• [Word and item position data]
## START

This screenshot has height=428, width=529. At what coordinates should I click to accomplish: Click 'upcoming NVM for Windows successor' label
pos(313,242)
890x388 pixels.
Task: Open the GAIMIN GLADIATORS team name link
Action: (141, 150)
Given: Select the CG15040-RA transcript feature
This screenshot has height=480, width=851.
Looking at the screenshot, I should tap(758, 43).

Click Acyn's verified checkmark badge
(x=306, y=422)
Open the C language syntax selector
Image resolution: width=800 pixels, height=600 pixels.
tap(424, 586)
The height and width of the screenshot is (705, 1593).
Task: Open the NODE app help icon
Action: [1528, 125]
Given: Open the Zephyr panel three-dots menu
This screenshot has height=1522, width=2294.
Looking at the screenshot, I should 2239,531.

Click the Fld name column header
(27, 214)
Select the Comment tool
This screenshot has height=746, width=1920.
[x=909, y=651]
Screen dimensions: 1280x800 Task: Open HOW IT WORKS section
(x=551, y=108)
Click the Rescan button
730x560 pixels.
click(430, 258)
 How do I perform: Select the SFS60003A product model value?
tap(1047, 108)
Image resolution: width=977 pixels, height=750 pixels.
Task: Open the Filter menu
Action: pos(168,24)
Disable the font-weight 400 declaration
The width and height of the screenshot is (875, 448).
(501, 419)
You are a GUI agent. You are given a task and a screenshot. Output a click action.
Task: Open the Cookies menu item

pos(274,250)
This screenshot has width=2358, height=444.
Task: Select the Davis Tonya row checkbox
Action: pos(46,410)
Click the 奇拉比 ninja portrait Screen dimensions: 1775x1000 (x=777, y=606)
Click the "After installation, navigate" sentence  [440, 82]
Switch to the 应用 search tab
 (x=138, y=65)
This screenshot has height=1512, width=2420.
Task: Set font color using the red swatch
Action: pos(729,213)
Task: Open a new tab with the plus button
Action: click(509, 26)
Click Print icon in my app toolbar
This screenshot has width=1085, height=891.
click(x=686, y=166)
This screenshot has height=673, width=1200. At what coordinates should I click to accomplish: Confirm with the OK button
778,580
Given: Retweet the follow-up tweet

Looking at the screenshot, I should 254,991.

## END

• [Problem] Please give the items above again line for line, without changing anything.

• [Solution to the problem]
This screenshot has height=428, width=529. At what coordinates should I click to accomplish: Click 'upcoming NVM for Windows successor' label
pos(313,242)
890x388 pixels.
Task: Open the GAIMIN GLADIATORS team name link
Action: (141, 150)
Given: Select the CG15040-RA transcript feature
This screenshot has height=480, width=851.
Looking at the screenshot, I should tap(758, 43).

Click Acyn's verified checkmark badge
(x=306, y=422)
Open the C language syntax selector
Image resolution: width=800 pixels, height=600 pixels.
tap(424, 586)
The height and width of the screenshot is (705, 1593).
Task: Open the NODE app help icon
Action: [1528, 125]
Given: Open the Zephyr panel three-dots menu
This screenshot has height=1522, width=2294.
Looking at the screenshot, I should 2239,531.

Click the Fld name column header
(27, 214)
Select the Comment tool
This screenshot has height=746, width=1920.
[x=909, y=651]
Screen dimensions: 1280x800 Task: Open HOW IT WORKS section
(x=551, y=108)
Click the Rescan button
730x560 pixels.
click(430, 258)
 How do I perform: Select the SFS60003A product model value?
tap(1047, 108)
Image resolution: width=977 pixels, height=750 pixels.
Task: Open the Filter menu
Action: pos(168,24)
Disable the font-weight 400 declaration
The width and height of the screenshot is (875, 448).
(501, 419)
You are a GUI agent. You are given a task and a screenshot. Output a click action.
Task: Open the Cookies menu item

pos(274,250)
This screenshot has width=2358, height=444.
Task: Select the Davis Tonya row checkbox
Action: pos(46,410)
Click the 奇拉比 ninja portrait Screen dimensions: 1775x1000 (x=777, y=606)
Click the "After installation, navigate" sentence  [440, 82]
Switch to the 应用 search tab
 (x=138, y=65)
This screenshot has height=1512, width=2420.
Task: Set font color using the red swatch
Action: pos(729,213)
Task: Open a new tab with the plus button
Action: click(509, 26)
Click Print icon in my app toolbar
This screenshot has width=1085, height=891.
click(x=686, y=166)
This screenshot has height=673, width=1200. At what coordinates should I click to accomplish: Confirm with the OK button
778,580
Given: Retweet the follow-up tweet

Looking at the screenshot, I should 254,991.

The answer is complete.